Consigne:
Pouvez-vous renvoyer sans aucune modification le passage du texte étudié qui commence aux mots « Alors que le » et s'arrête après « lui sont portés. » ?

Texte étudié:
Alors que le pouvoir exécutif, épaulé par un législatif soumis semble bien décidé à aller contre les libertés fondamentales, il est inquiétant de constater que le pouvoir judiciaire semble également aller dans ce sens. En effet, ces atteintes aux libertés fondamentales ont été légitimées par le Conseil constitutionnel qui est venu affirmer sa position dans une décision antérieure à la crise du 26 novembre 2010, « que la protection de la santé et de l’ordre public puisse justifier des restrictions à la liberté ».

Si comme l’affirmait Jean Jaurès « le premier des droits de l’homme est la liberté individuelle » il est donc nécessaire de se défendre des atteintes qui lui sont portés.

Données fournies:
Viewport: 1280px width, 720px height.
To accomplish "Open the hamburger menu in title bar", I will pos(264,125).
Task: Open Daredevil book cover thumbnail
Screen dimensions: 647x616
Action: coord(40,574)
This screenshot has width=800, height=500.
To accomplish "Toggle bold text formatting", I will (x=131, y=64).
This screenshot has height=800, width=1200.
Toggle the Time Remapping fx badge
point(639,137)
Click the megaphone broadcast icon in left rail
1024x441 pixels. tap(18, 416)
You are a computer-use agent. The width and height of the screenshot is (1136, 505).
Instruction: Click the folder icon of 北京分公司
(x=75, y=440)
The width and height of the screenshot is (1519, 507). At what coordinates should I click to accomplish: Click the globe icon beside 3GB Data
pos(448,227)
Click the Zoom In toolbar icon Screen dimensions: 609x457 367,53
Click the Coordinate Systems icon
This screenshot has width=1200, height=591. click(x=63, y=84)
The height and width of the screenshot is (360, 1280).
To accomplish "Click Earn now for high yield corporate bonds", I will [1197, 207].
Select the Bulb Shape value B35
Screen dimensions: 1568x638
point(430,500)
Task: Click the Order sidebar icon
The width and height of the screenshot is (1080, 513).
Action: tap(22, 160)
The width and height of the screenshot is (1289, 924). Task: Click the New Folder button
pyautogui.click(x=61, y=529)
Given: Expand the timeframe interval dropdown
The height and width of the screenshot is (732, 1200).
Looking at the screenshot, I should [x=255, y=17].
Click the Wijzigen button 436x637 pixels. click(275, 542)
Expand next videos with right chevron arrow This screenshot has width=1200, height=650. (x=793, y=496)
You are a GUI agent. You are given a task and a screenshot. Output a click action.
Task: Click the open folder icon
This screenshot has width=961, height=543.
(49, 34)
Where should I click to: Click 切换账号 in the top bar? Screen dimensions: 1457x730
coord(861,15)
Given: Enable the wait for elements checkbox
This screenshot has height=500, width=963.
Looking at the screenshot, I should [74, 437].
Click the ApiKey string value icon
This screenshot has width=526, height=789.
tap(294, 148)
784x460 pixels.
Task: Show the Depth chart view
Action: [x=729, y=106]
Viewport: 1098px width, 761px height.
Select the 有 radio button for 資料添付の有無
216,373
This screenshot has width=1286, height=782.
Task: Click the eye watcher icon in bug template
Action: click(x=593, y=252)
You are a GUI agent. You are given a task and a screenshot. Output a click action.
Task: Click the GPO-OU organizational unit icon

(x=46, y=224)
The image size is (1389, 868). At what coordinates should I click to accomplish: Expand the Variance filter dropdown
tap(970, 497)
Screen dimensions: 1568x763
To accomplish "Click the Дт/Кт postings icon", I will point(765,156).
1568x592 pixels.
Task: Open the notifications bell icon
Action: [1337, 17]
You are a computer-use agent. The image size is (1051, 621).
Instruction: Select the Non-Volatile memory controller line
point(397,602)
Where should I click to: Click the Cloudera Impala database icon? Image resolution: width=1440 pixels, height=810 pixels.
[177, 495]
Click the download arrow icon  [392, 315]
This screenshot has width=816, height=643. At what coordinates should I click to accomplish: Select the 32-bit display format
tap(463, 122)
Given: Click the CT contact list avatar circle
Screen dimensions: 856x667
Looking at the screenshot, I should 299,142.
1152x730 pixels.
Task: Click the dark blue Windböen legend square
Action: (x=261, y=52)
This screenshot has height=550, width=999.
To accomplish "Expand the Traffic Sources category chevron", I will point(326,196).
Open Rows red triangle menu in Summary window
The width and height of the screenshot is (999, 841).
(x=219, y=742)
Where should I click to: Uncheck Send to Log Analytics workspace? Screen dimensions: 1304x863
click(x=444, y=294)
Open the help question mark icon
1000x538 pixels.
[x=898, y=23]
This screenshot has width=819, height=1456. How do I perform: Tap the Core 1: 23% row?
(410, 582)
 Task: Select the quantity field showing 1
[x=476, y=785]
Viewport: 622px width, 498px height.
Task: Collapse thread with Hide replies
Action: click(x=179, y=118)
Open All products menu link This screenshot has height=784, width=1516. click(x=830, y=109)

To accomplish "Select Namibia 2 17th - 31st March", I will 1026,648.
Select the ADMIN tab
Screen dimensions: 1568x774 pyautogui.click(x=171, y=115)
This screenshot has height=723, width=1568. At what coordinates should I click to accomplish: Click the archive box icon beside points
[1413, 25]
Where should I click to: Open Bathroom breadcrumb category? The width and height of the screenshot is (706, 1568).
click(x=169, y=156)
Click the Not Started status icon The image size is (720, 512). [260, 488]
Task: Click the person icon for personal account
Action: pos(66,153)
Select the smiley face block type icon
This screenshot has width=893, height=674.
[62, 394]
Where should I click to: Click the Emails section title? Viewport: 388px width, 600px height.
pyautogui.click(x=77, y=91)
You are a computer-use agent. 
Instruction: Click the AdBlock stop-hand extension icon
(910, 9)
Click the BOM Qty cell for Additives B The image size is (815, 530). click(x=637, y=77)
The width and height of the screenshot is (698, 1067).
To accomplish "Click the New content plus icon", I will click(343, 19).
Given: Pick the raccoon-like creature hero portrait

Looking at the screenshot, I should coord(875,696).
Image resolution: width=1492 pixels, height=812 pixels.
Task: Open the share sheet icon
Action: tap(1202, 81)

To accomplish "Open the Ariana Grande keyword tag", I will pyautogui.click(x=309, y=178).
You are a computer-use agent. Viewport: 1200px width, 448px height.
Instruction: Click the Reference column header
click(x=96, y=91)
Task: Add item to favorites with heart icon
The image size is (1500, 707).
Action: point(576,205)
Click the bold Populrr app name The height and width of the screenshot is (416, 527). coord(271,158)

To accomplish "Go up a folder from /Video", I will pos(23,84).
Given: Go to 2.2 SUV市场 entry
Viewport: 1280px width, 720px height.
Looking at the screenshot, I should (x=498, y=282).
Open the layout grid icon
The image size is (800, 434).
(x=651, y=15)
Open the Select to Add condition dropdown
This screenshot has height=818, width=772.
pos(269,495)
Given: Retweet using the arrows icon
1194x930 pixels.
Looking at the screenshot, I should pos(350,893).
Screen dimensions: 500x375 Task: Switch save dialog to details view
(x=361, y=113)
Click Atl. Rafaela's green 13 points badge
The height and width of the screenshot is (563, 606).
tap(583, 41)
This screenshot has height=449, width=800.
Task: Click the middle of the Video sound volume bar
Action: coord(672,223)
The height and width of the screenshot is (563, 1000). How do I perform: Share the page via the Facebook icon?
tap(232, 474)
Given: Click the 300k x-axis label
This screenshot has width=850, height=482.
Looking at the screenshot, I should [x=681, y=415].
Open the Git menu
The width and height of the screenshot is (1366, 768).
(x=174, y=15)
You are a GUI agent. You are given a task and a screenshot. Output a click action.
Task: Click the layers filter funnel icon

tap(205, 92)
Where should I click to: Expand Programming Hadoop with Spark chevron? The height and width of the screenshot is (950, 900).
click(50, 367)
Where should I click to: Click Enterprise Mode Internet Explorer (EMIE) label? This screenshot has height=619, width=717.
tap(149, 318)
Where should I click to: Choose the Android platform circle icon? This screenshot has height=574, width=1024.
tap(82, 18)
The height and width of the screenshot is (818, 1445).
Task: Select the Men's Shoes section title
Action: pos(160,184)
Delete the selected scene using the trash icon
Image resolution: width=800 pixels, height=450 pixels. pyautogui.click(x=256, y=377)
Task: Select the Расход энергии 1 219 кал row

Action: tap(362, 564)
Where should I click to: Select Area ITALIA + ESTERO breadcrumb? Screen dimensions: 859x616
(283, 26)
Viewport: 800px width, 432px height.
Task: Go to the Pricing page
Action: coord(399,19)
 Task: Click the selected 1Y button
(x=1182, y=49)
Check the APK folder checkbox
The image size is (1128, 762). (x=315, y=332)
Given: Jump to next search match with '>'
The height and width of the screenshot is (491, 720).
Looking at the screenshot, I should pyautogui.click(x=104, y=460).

Corrigé:
Alors que le pouvoir exécutif, épaulé par un législatif soumis semble bien décidé à aller contre les libertés fondamentales, il est inquiétant de constater que le pouvoir judiciaire semble également aller dans ce sens. En effet, ces atteintes aux libertés fondamentales ont été légitimées par le Conseil constitutionnel qui est venu affirmer sa position dans une décision antérieure à la crise du 26 novembre 2010, « que la protection de la santé et de l’ordre public puisse justifier des restrictions à la liberté ».

Si comme l’affirmait Jean Jaurès « le premier des droits de l’homme est la liberté individuelle » il est donc nécessaire de se défendre des atteintes qui lui sont portés.